Child poverty affects many aspects of children’s lives and their future social mobility. Research identifies a range of detrimental outcomes for children which are associated with child poverty as well as the key barriers to moving out of poverty. Studies also suggest that current policy is unlikely to meet child poverty target.

Key findings

  • The detrimental outcomes for children found to be associated with child poverty are extensive and range from mental illness to low educational attainment. A recent study reveals that by age five children from the poorest fifth of homes in the UK are already on average nearly a year behind when measured by their expected years of development.
  • Poverty in and soon after childbirth is associated with a much higher risk of a low birth-weight, maternal depression in infancy and lower chances that the mother will try breastfeeding. All these are known to be associated with poor outcomes in the rest of childhood and in adulthood.
  • Children growing up in poor families have lower educational attainment, have higher incidence of behavioural problems and risky behaviours and have the early signals of latter life health problems (eg, obesity) than children growing up in richer families. Such gaps create a major contributing factor to patterns of social immobility, health inequalities and poverty, including child poverty in the next generation.
  • The barriers to moving out of poverty include employment, educational failure, poor health and family stability. These barriers also have a secondary role because once they are overcome they prevent people from slipping into poverty.
  • Static measures of poverty or material deprivation are increasingly perceived to be inadequate tools for analysis and policy debate. Longitudinal measures of poverty are thus vital to distinguish persistent, recurrent and occasional poverty in terms of the experience itself, the type of people affected, and the long shadow it casts on future achievements.
  • The main barriers to people moving out of poverty appear to be their educational performance; their difficulty in getting into higher education; and their poor labour market attachment after completing compulsory education.
  • Stable employment is another crucial determinant of mobility as it proves to be the main defence against poverty. For lone parents with young children, a barrier to moving out of poverty is often the lack of availability of good quality, affordable childcare.
  • Self-employed families with children have higher living standards than employed families with children with similar incomes, and that, for all work types, families with the lowest incomes do not have the lowest living standards, on average.
  • Public spending to deal with the effects of child poverty is some £12 billion a year, about 60 per cent of which is spent on personal social services, school education, and police and criminal justice.

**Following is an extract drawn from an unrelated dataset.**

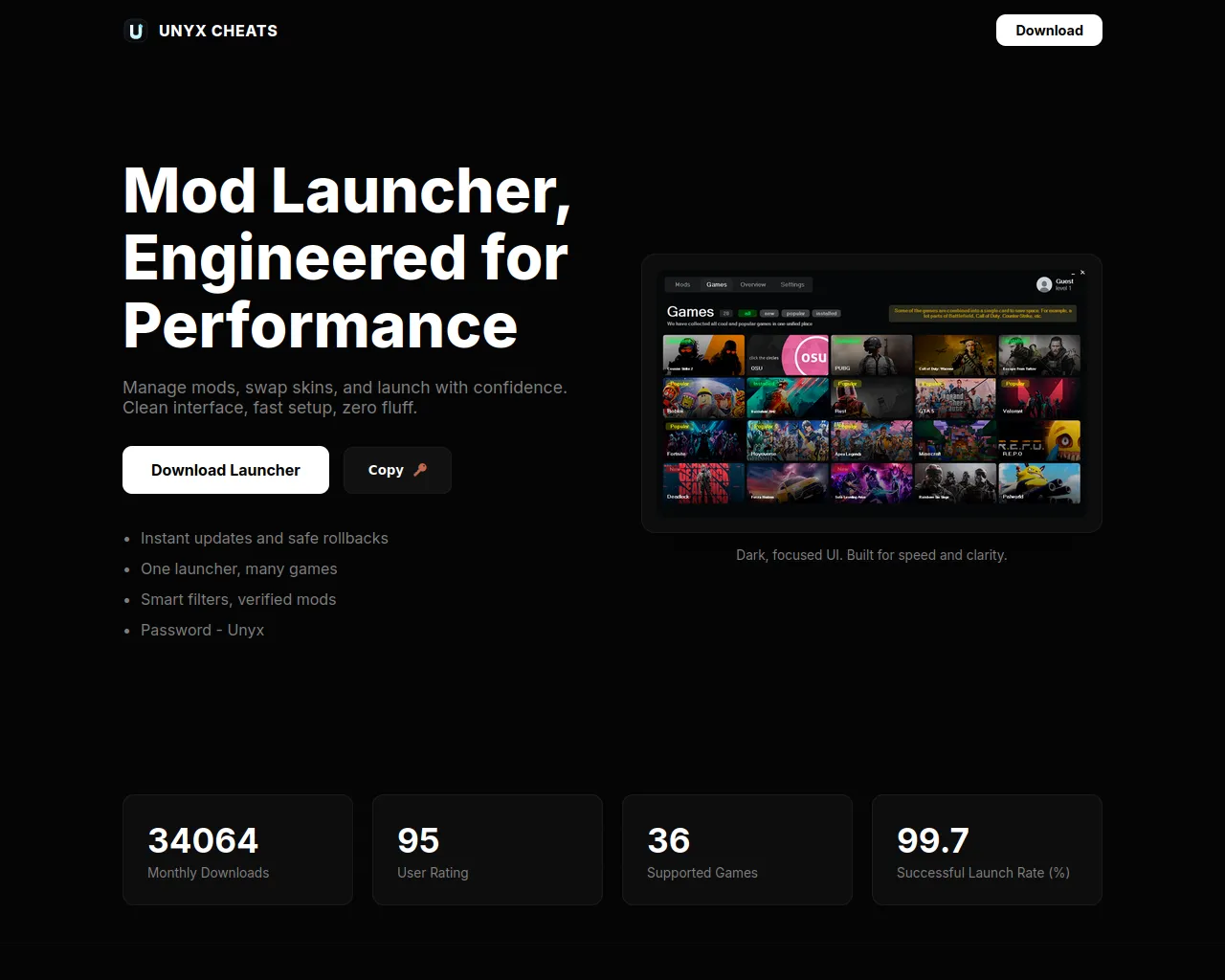Viewport: 1225px width, 980px height.
Task: Enable the 'installed' filter chip
Action: point(827,313)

  • Changes in the labour earnings of the household head account for the largest share of exits from poverty as well as entries into poverty. This suggests that the current emphasis on worklessness and family instability as important barriers to escaping poverty and long term disadvantage is well-placed.
  • Researchers suggest that the targets set in the Child Poverty Act are extremely challenging and that it might be more productive to set realistic targets with concrete plans for achieving them.